Il s'exprimait lors d'une cérémonie de recueillement interreligieux devant le mémorial des marins et migrants perdus en mer, au pied de la "Bonne Mère", l'emblématique basilique Notre-Dame de la Garde, qui domine la deuxième ville de France. "Croyants, nous devons (...) être exemplaires dans l'accueil mutuel et fraternel", a plaidé François, entouré de représentants d'autres religions avec lesquels il a observé un temps de silence. "Devant un tel drame, les mots ne servent à rien, mais des actes", a expliqué le souverain pontife. "La Méditerranée est un immense cimetière où est ensevelie la dignité humaine". "Mais avant cela, il faut de l'humanité", a-t-il ajouté.

Humanité qui coule

Cette visite se déroule sous haute protection, avec quelque 6.000 membres des forces de l'ordre mobilisés et un "dispositif hors norme", selon un haut responsable policier.

Quelque 60.000 personnes sont attendues samedi pour la messe que le pape doit célébrer au stade vélodrome, autre symbole de la ville, précédée d'une déambulation en papamobile le long du Prado, grande avenue de la ville pavoisée aux couleurs jaune et blanche du Vatican, à laquelle 100.000 autres personnes sont attendues.

En France, pays régi par le principe de laïcité, la visite de Jorge Bergoglio a été diversement reçue, certains à droite critiquant une "ingérence" politique. "Il faut espérer qu'on ne retienne pas de ce message la critique qui en est faite, mais que la Méditerranée peut être un point d'union", a affirmé à l'AFP l'archevêque de Paris, Laurent Ulrich. 

"Nous attendons des paroles très fortes, c'est notre humanité qui coule si l'Europe ne fait pas quelque chose", avait commenté vendredi matin François Thomas, président de SOS Méditerranée, ONG basée à Marseille qui affrète un navire pour venir en aide aux migrants en détresse.

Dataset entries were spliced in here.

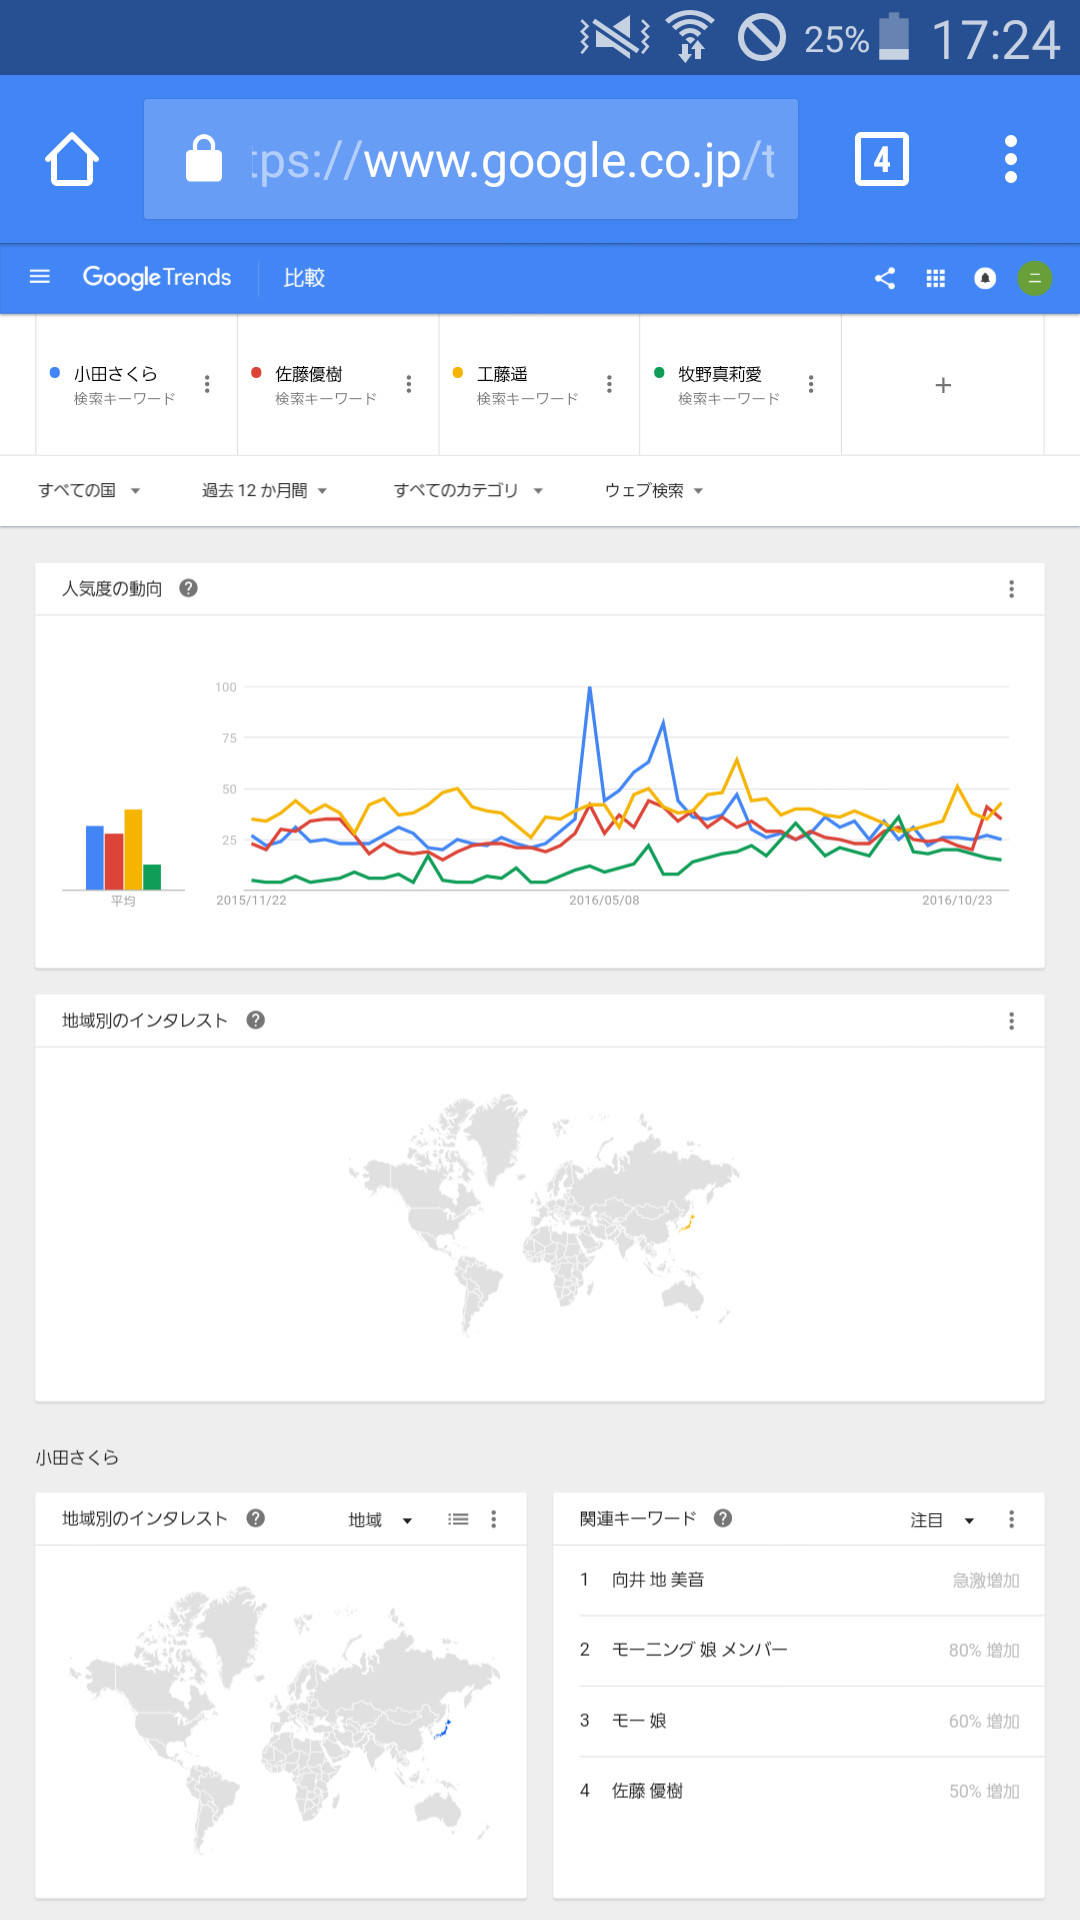This screenshot has width=1080, height=1920.
Task: Open options menu for 佐藤優樹 term
Action: click(409, 384)
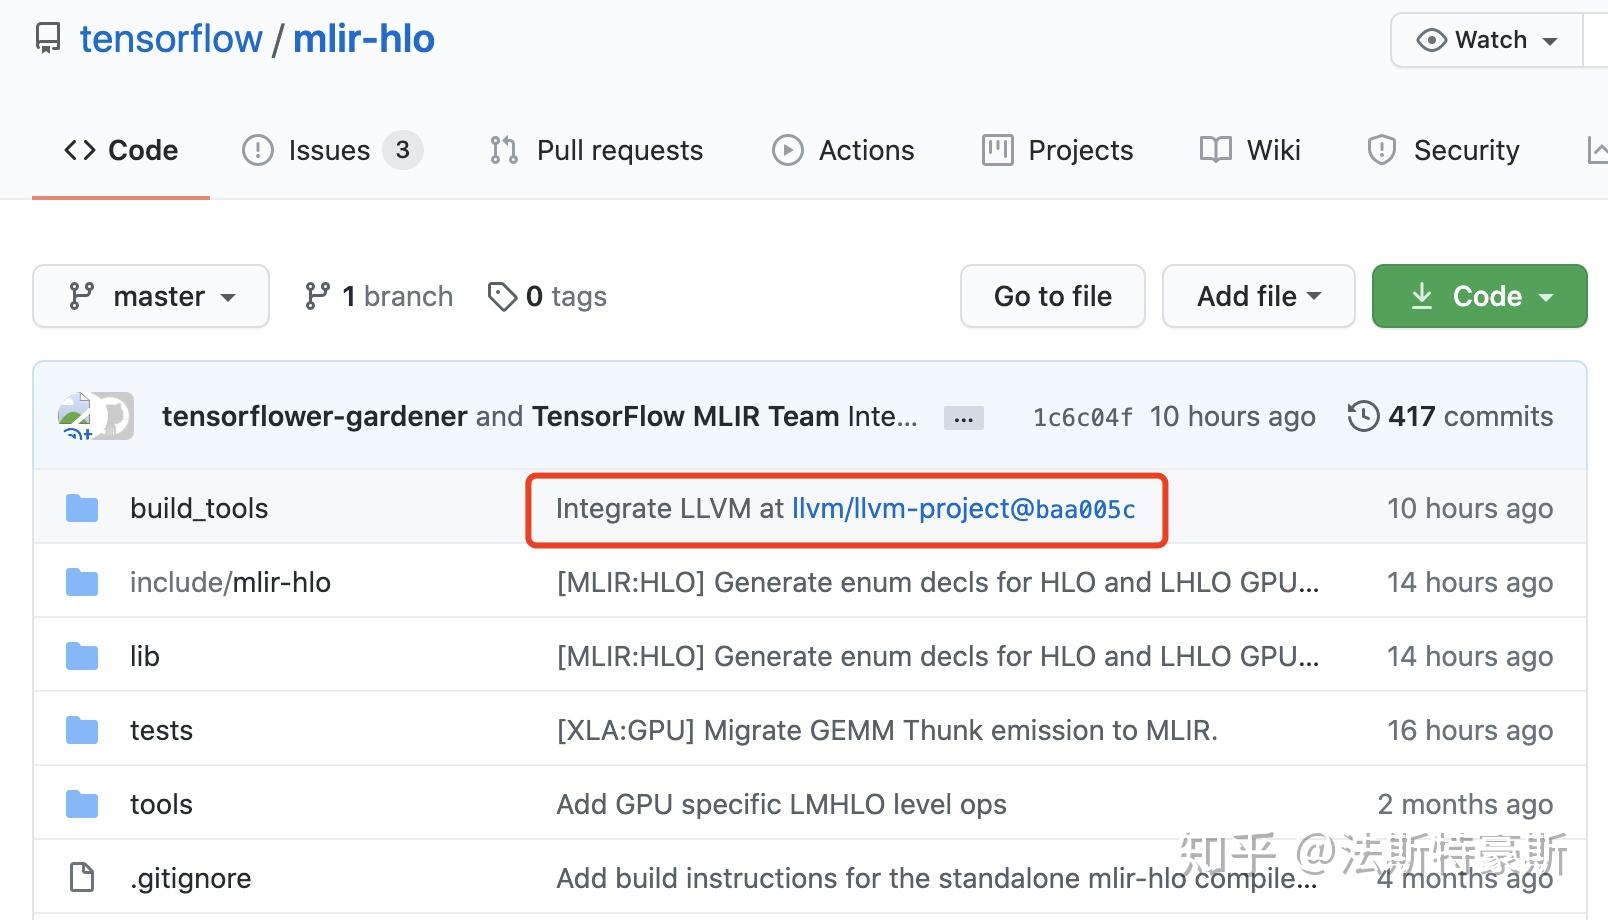Open the include/mlir-hlo folder
The image size is (1608, 920).
click(x=230, y=582)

Des élus de gauche ont appelé Emmanuel Macron à écouter le message d'accueil "courageux" du pape, au moment où une nouvelle loi sur l'immigration est en préparation en France. 

La gauche radicale s'organise

La France insoumise organise de son côté vendredi soir un rassemblement "laïque" à Marseille "en solidarité avec les victimes de la barbarie antimigrants". Plusieurs de ses députés ont par ailleurs récemment accusé le président français Emmanuel Macron de "piétiner" le principe de laïcité en participant à la grande messe du pape au Vélodrome.

Près de 500 ans après la dernière visite papale à Marseille, ce déplacement est le premier d'un pape en France depuis Benoît XVI en 2008. François s'était brièvement rendu en 2014 à Strasbourg, dans l'Est, mais c'était au Parlement européen.

Malgré le déclin du catholicisme en France, accéléré par la crise des violences sexuelles dans l'Eglise, la visite suscite un fort engouement.

Véronique Dembele, 47 ans, arrivée il y a cinq ans du Mali avec son fils Michel, 15 ans aujourd'hui, est venue de Gap, à près de 200 kilomètres de Marseille, dans le département des Hautes-Alpes. "C'est une joie immense et un honneur. C'est incroyable mais vrai" de voir le pape, dit cette femme qui dispose désormais d'un titre de séjour. Et elle ne trouve pas "que cette visite soit politique": le  pape "vient pour soutenir les migrants, mais aussi pour remercier l'Etat de ce qu'il fait pour les migrants. Et il dit a l'Etat d'en faire encore plus".

Il s'agit du 44e voyage à l'étranger du pape, qui se déplace désormais en fauteuil roulant et a reconnu début septembre que voyager ne lui était "plus aussi facile qu'au début".